After a few weeks of arguably some of the most relevant political discussion/debate to world history, on July 2, 1776, the Second Continental Congress voted 12-0 (NY abstaining) in favor of Lee's resolution, thus officially severing America from its previous government. Two days later, of course, on July 4, 1776, The Declaration of the unanimous thirteen united States of America was published for all the world to hear and read.

(NY had "officially" abstained from voting on July 2 until their newly elected State Convention would approve Lee's resolution a week later on July 9, 1776).

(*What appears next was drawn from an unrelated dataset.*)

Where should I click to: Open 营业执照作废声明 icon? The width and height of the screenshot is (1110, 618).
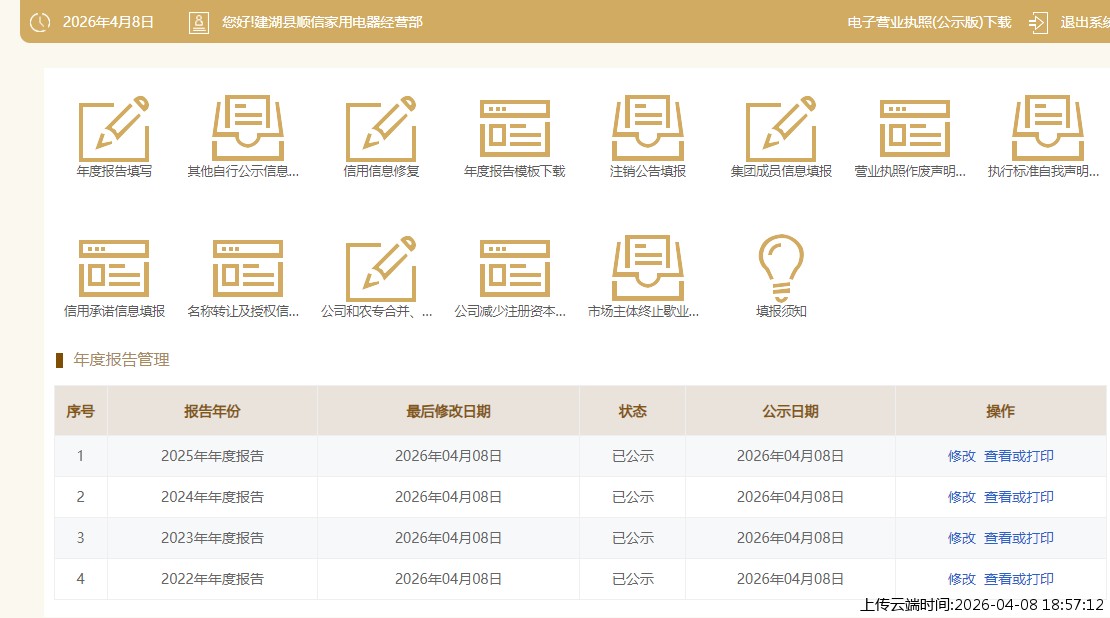tap(914, 129)
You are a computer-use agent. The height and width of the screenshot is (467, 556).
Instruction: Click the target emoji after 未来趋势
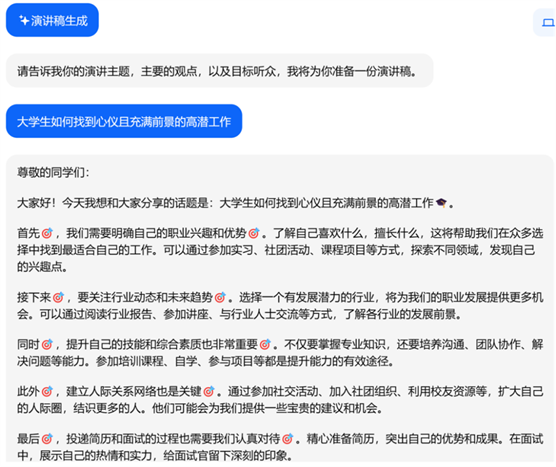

Now, about Amendment II and specifically why the folks who illegally plotted against their own government, who illegally assembled and rebelled against their own government, and who illegally warred against their own government so successfully that their illegally declared and total independence was finally recognized as LEGAL by the entire world, including, of course, its previous government that had legally RULED fully over it for 176 years...

Why - possibly - would those very same Americans then COMMAND all government under its new Constitution that no government shall infringe on any law-abiding American's unalienable (natural, above the purview of government) right to keep and bear arms?

Huh. That sure is a toughy to figure out...

:rolleyes:

Statist government since has been so successful at totally brainwashing its American socialist lemmings, that those poor, pathetic, completely ignornant souls today truly believe government is still the very King of its political food chain, when America's founders and framers constituted that ALL government serves under its Constitution, that inalienable individual liberty is the very purpose government is formed to guarantee...

...and Amendment II is there to remind any government (and/or its lemmings) of that - AGAIN.